Sarver also “repeated the N-word when recounting the statements of others,” according to the report. Sarver was in the presence of players, coaches and members of the front office when he used the word during a team-building exercise during the 2012-13 season. He also used the word after a 2016 game when he complained to one of the Suns’ coaches that a Black player on an opposing team had been allowed to use the word without receiving a technical foul. Even after the Suns coach “admonished” Sarver for using the word, according to the report, Sarver loudly repeated it several times. He later used a version of the word in an email to the N.B.A.
According to the report, Sarver made crude sexual references on at least 20 occasions, and he pulled down the shorts of another male employee in front of team employees.

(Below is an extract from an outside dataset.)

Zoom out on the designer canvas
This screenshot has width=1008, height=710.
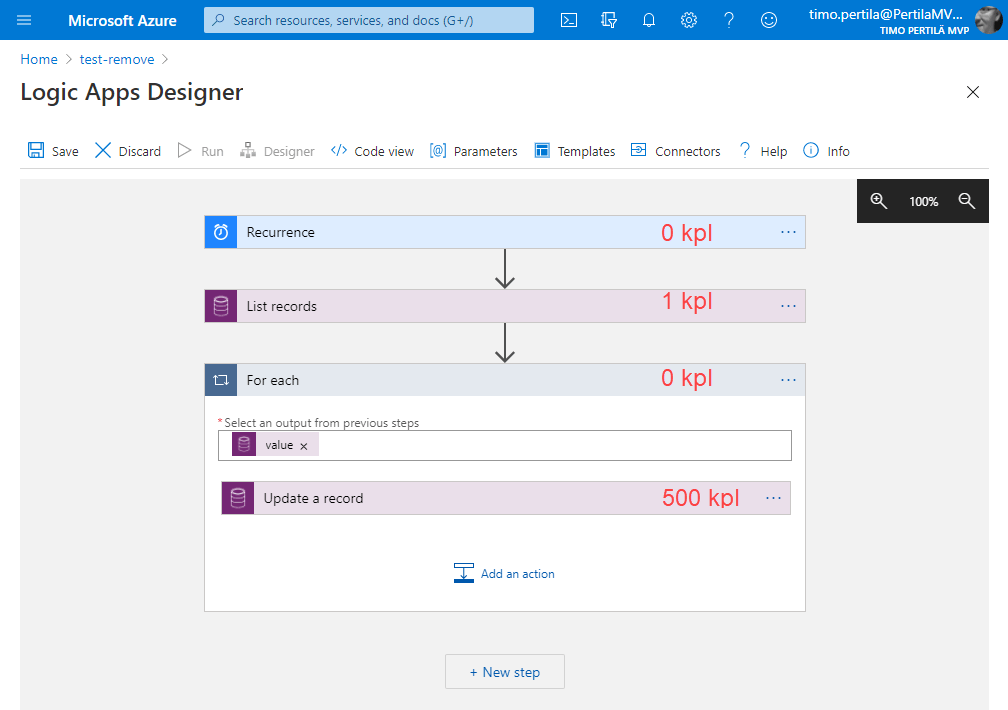pos(966,201)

Though the employee was not fully exposed, he was embarrassed.
And in 2015, according to the report, he made a joke that the team should have players “impregnate local strippers so they would feel connected to the area, giving the Suns a potential edge in free agency recruitment.”
During the investigation, Sarver sought to defend himself by citing his contributions to social and racial justice causes, and by pointing to the Suns’ record of hiring a league-high percentage of people of color in its basketball operations department.
A total of 320 people were interviewed over the course of the investigation, including 202 current employees, 100 former employees, 12 minority owners of the team and Sarver. Investigators said they reviewed 80,000 pages of emails, text messages and other documents, and 51 videos of employee meetings.